On the latter, I am persuaded by the brilliant work of Evan D. Bernick and Randy E. Barnett (The Original Meaning of the Fourteenth Amendment) that the privileges or immunities clause could be a source of expanded civil rights over time. But as a plain textual matter, the clause’s protections apply only to citizens of the United States. There is no sensible way to construe unborn children as citizens of the United States. As Jonathan Adler has explained, citizens are those “born or naturalized in the United States” — the unborn have never been understood to fit this category.

That leaves substantive due process. Many constitutional conservatives would shun any reliance on this dubious doctrine. But assuming it is available to us (and I assume the editors are relying on it), Dobbs has most recently instructed that rights not enumerated in the Constitution have no call on 14th Amendment protection unless they are “deeply rooted in this Nation’s history and tradition,” and “implicit in the concept of ordered liberty” (quoting from Washington v. Glucksberg).

Personally, I believe a ban on abortion would be “implicit in the concept of ordered liberty” in a nation that honors a culture of life. Alas, that is very different from saying we currently inhabit such a nation.

Moreover, in light of the last century of life under Roe and its progeny, as well as the loosening of abortion restrictions that was underway in the states in the years prior to Roe (and which constitutional conservatives have rightly argued that Roe invalidly interrupted), I simply don’t see how a right against abortion can rationally be seen as deeply rooted in the nation’s history and tradition. I wish it were otherwise, but we have a very checkered history and tradition in this regard.

If the Left were proposing something along the lines of what our editorial is proposing, the first thing we would do is pin the proponents down on the constitutional roots of their claim of federal power. We would not let them get away with “undoubted.”

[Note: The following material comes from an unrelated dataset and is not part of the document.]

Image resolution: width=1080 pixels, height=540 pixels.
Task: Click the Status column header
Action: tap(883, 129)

I am also unmoved by the editorial’s catalogue of positions taken by Republicans and conservatives over the years that have implied a federal power to outlaw and regulate abortion. This is not a stare decisis question. (You may remember stare decisis as the doctrine of respect for precedent that we vigorously argued was no reason to retain the Court’s pro-abortion cases.) It is also not a hypocrisy test. When we were in the Roe trap, everything was unconstitutional — we were trying to minimize the damage of a world in which abortion-on-demand was invalidly and monstrously deemed a constitutional right.

Now we are in a post-Dobbs world where the Constitution is back in force. We are not pushing against an unconstitutional order. We are proposing a federal power for which there is no constitutional support.

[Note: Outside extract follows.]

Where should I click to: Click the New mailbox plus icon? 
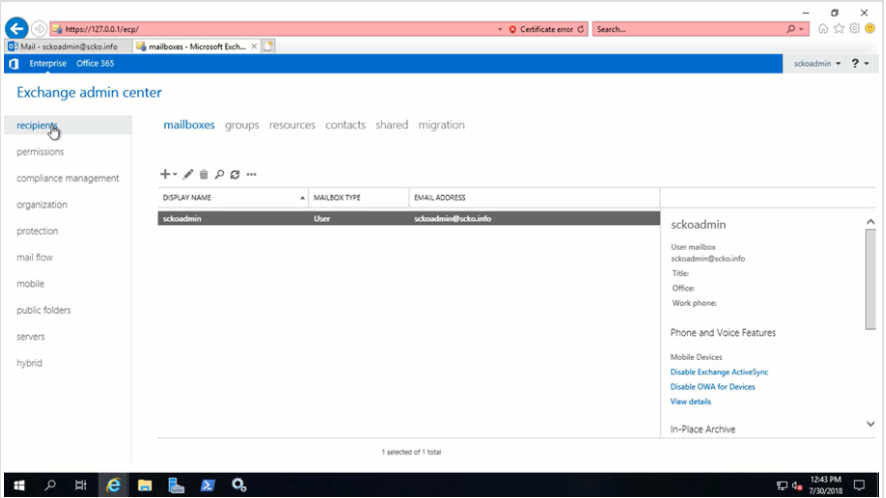pos(166,174)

The regulation of abortion is a state issue. The federal constitution has nothing to say about it. If we’ve now suddenly decided it does, nothing prevents a Democrat-controlled Congress from imposing Roe on the nation by legislation, just as the Supreme Court imposed it by judicial decision. By proposing a federal regulation ourselves, we are gutting the rationale for arguing in the future that the Democrats’ gambit lacks constitutional legitimacy. We’ll be sorry about that.

In any event, I humbly ask my colleagues exactly what they would ask if Democrats were trying to do something like this: Please, tell me exactly where in the Constitution you locate the power of the federal government to outlaw abortion. Don’t tell me it’s “undoubted,” because I am doubting. Give me a clause — and if you’re relying on substantive due process, say so . . . and explain why it’s okay when we do it but not when they do it.